=== Input records ===
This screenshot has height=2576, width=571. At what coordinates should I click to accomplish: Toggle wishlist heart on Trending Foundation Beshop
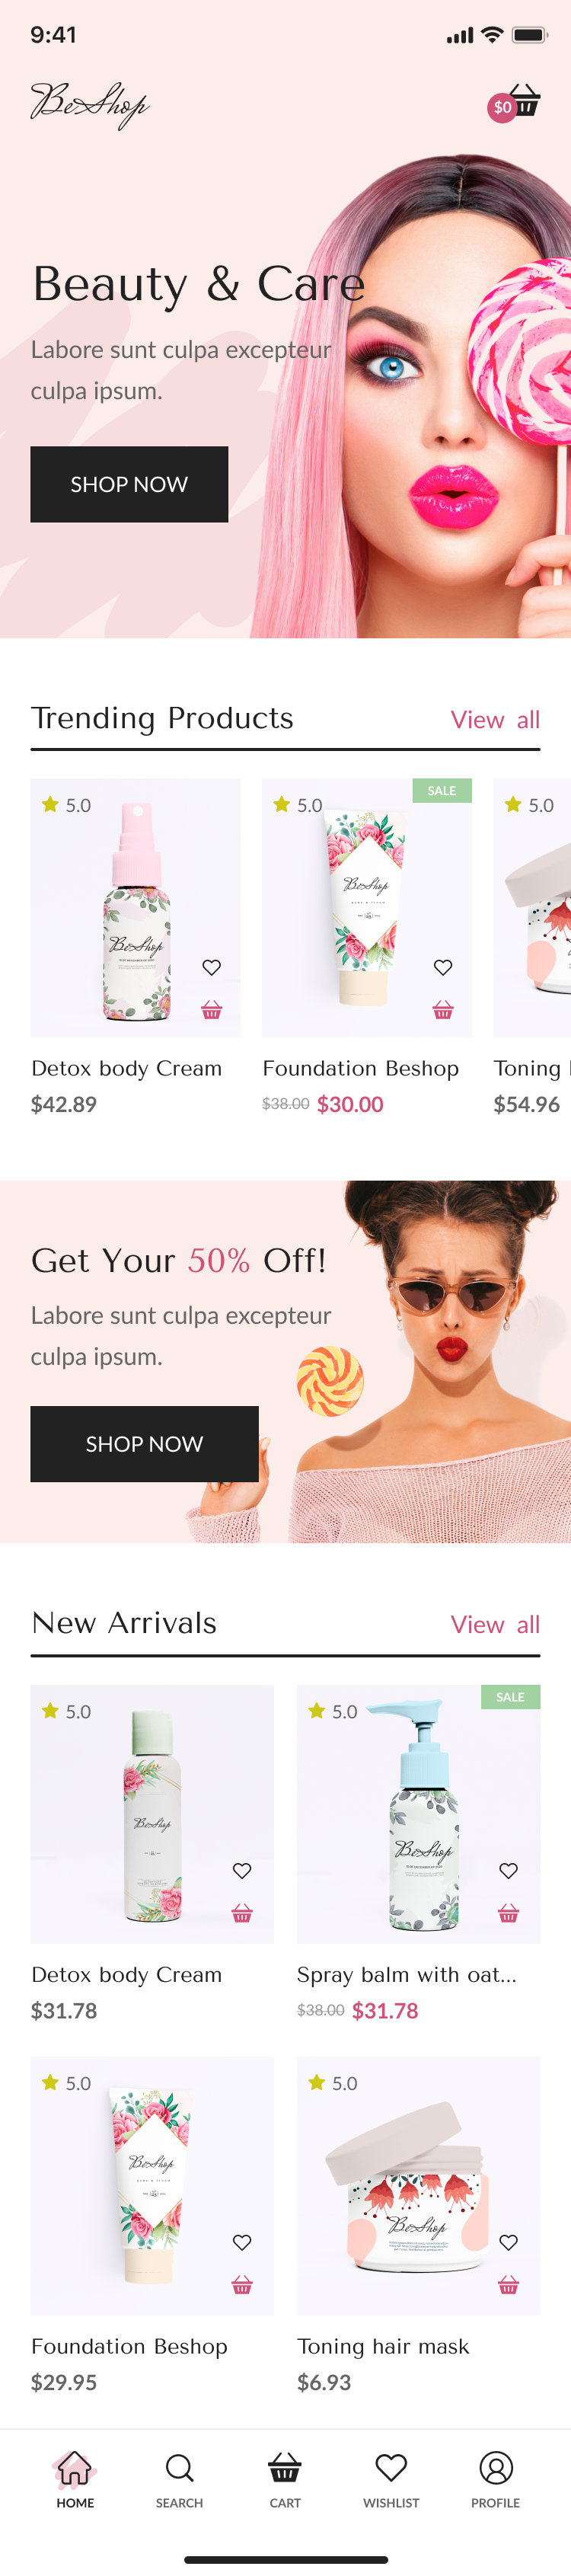coord(443,967)
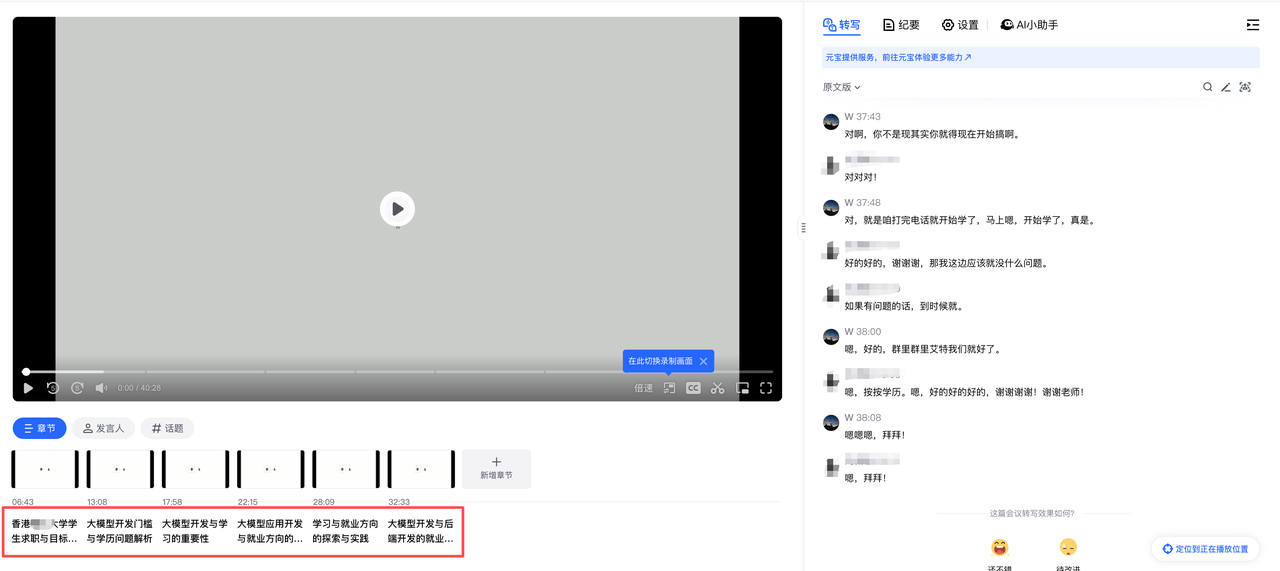The height and width of the screenshot is (571, 1280).
Task: Skip forward a few seconds
Action: click(77, 388)
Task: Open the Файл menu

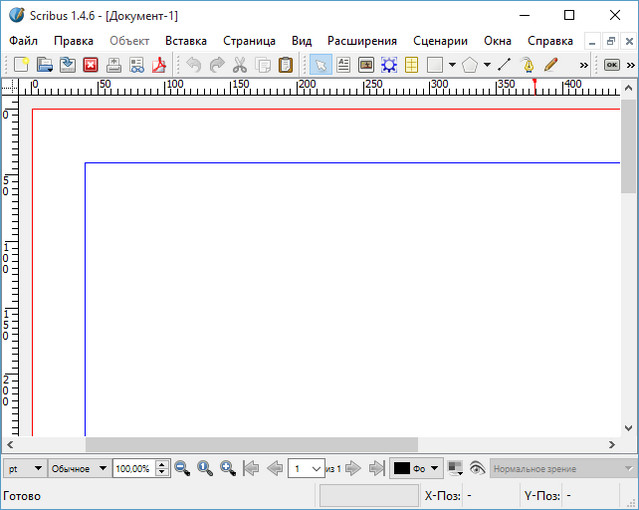Action: (x=24, y=41)
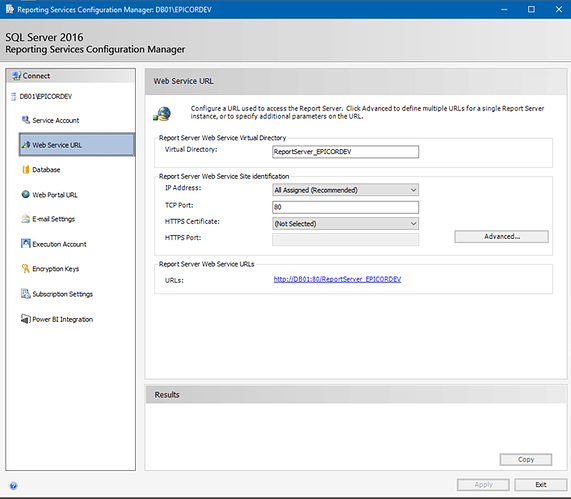
Task: Expand the IP Address dropdown
Action: tap(345, 190)
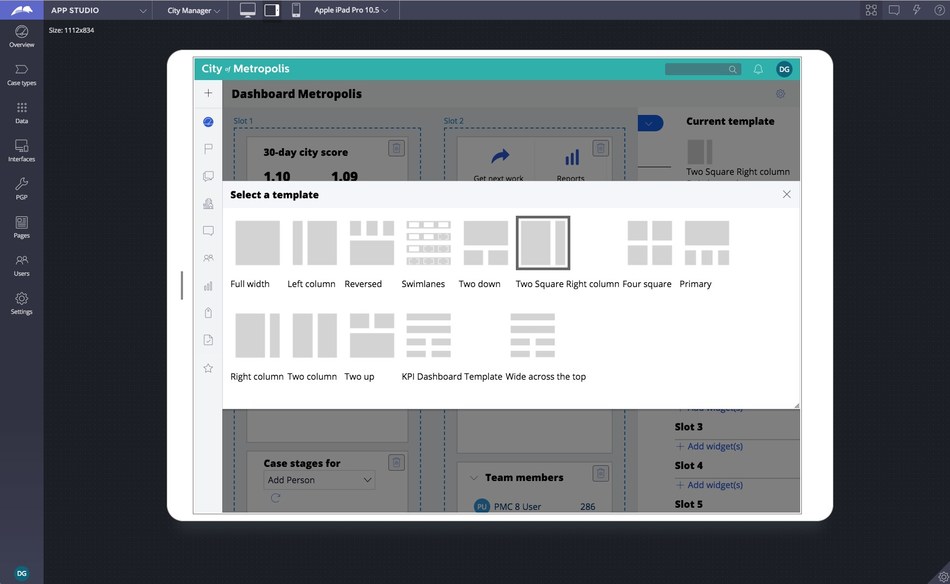The image size is (950, 584).
Task: Open the Pages section
Action: point(21,228)
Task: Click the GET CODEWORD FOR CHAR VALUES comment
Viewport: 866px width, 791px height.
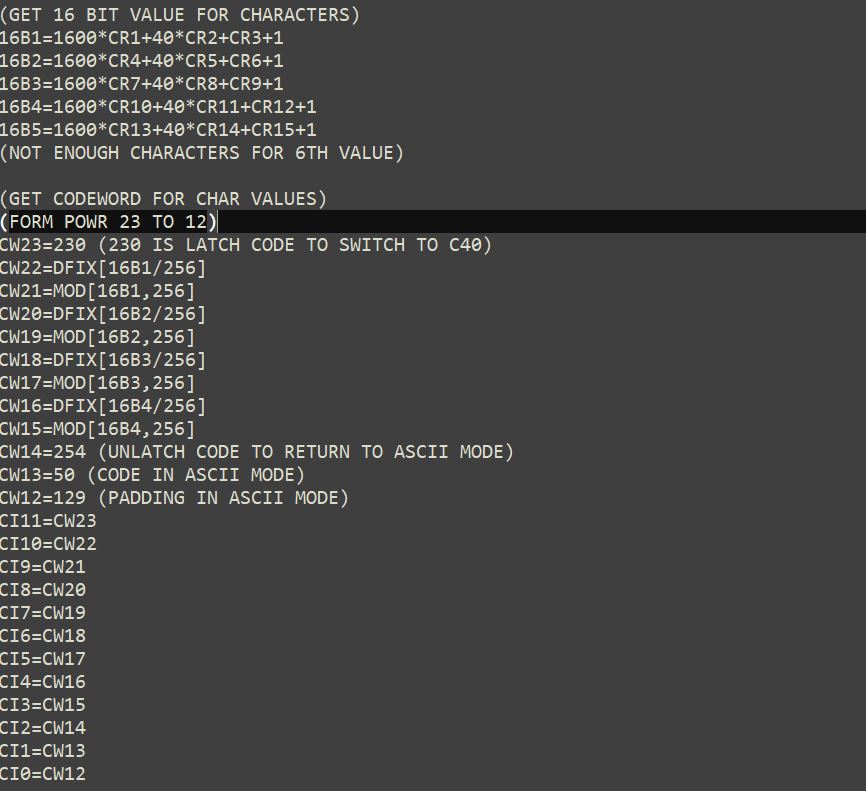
===
▸ What you should do: Your copy must match the records above exactly, apart from the pictures, which are excluded.

▸ Response box:
This screenshot has height=2576, width=571. At what coordinates should I click to accomplish: Toggle wishlist heart on Trending Foundation Beshop
coord(443,967)
The height and width of the screenshot is (571, 1280).
Task: Skip forward a few seconds
Action: click(77, 388)
Task: Open the Файл menu

Action: (x=24, y=41)
Task: Expand the IP Address dropdown
Action: tap(345, 190)
The image size is (950, 584).
Task: Open the Pages section
Action: point(21,228)
Task: Click the GET CODEWORD FOR CHAR VALUES comment
Viewport: 866px width, 791px height.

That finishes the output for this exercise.